AIM — Which lines in the rows below contain the word "Where"? Extract each of them.

MATERIAL FOR THIS TASK —
>> START
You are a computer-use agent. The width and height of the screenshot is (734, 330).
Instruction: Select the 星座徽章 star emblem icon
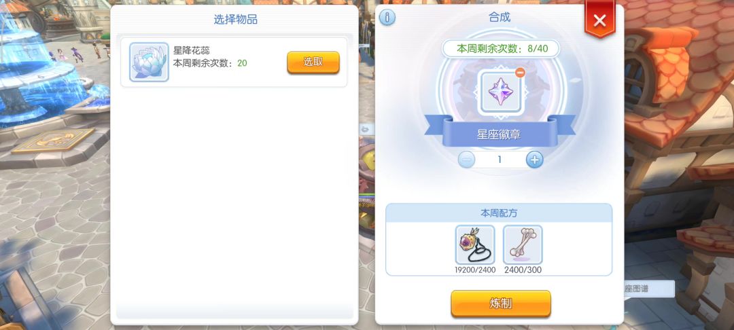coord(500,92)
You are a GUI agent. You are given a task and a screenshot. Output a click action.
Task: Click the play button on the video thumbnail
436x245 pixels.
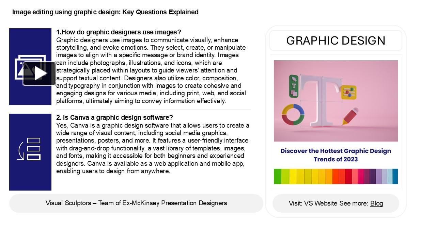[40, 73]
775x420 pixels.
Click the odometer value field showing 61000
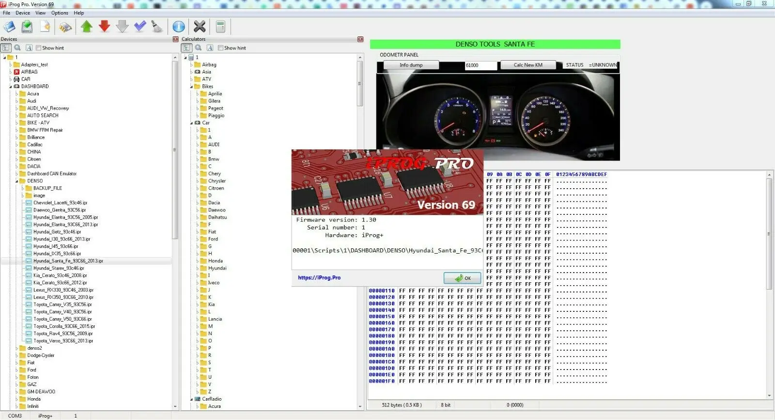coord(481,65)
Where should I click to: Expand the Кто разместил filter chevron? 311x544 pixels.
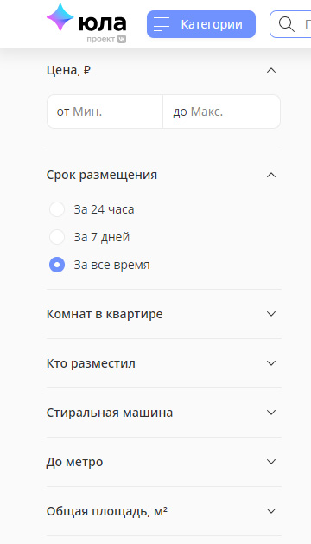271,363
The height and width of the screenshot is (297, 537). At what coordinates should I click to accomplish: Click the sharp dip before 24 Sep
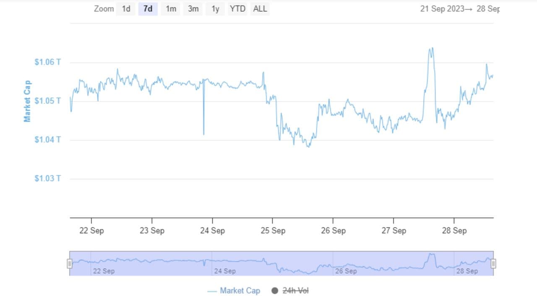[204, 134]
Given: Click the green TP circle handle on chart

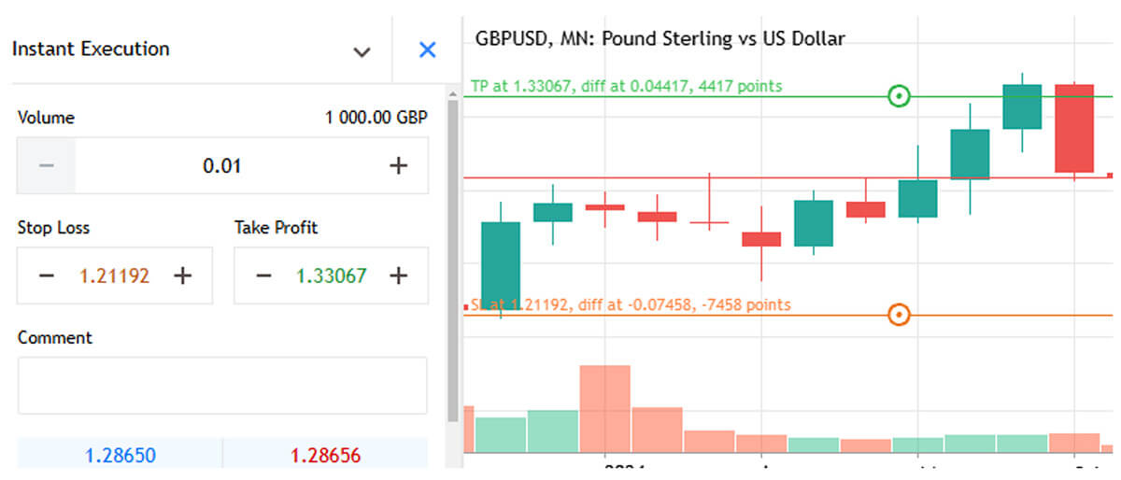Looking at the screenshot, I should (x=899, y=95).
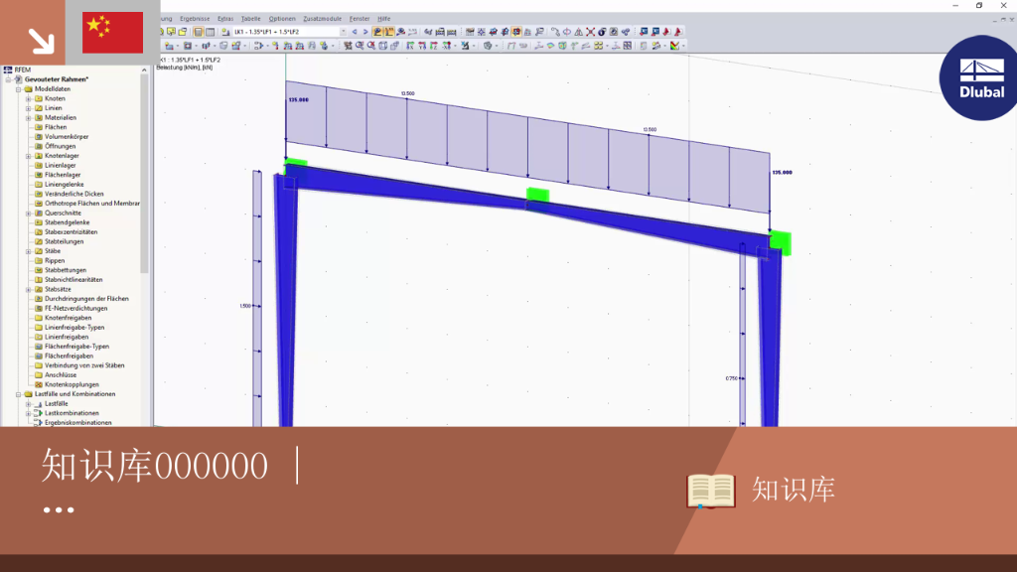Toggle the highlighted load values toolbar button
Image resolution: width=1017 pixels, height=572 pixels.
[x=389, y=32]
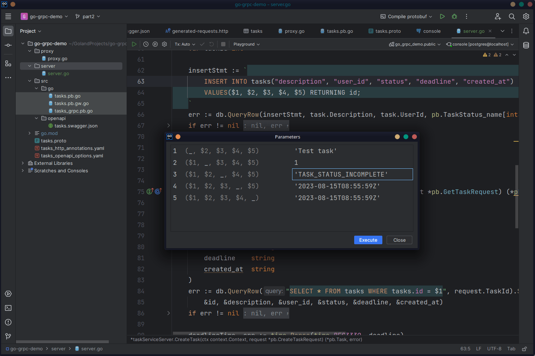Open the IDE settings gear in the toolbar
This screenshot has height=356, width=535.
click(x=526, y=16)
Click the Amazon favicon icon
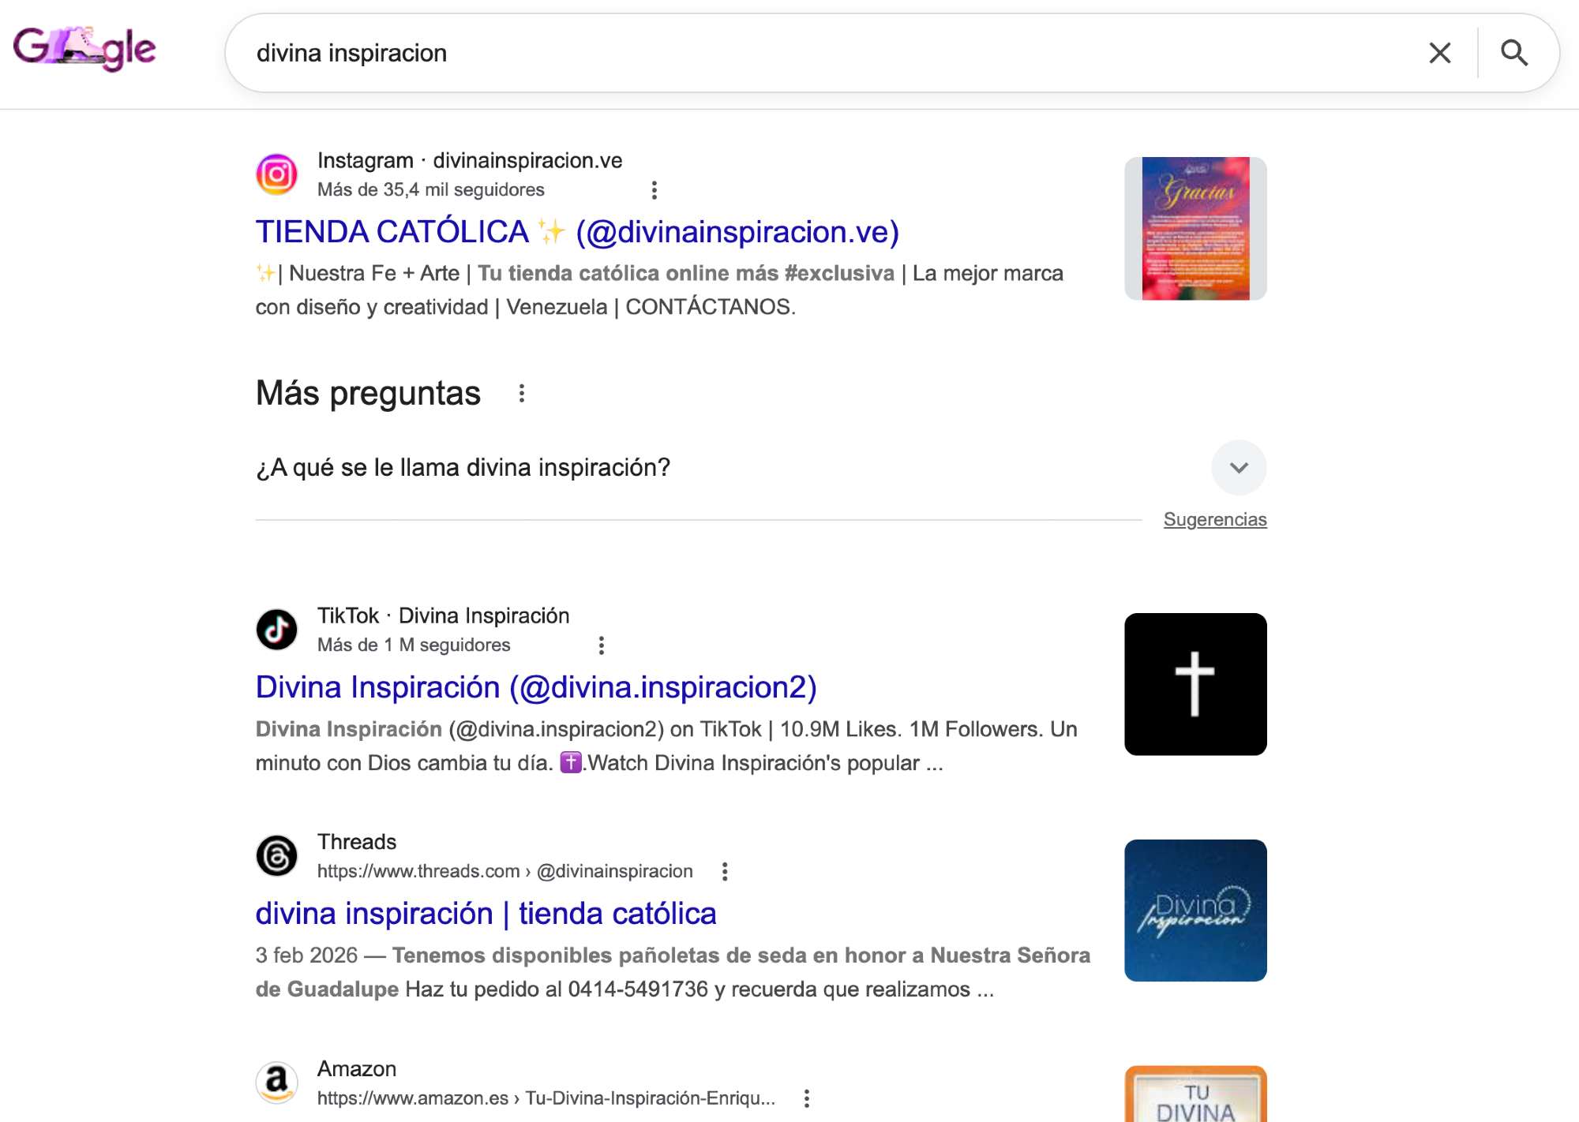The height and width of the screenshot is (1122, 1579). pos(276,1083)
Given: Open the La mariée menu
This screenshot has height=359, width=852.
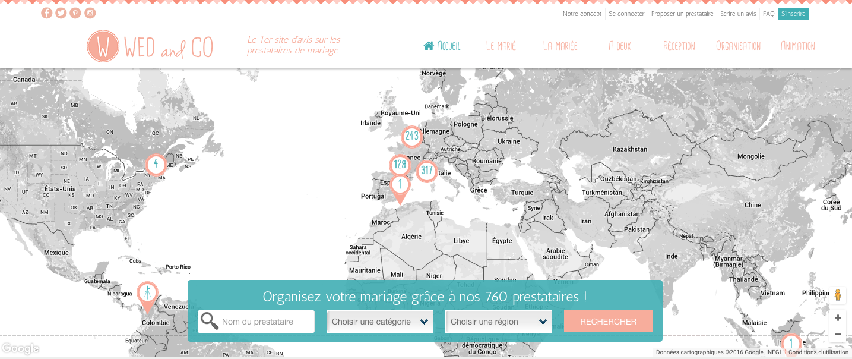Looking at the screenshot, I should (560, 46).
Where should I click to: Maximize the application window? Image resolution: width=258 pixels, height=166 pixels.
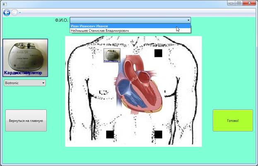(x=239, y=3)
>> END
SOLUTION TO THIS EXERCISE —
Where should I click to: Expand the Кто разместил filter chevron? 311x544 pixels.
Where should I click to: Maximize the application window? Image resolution: width=258 pixels, height=166 pixels.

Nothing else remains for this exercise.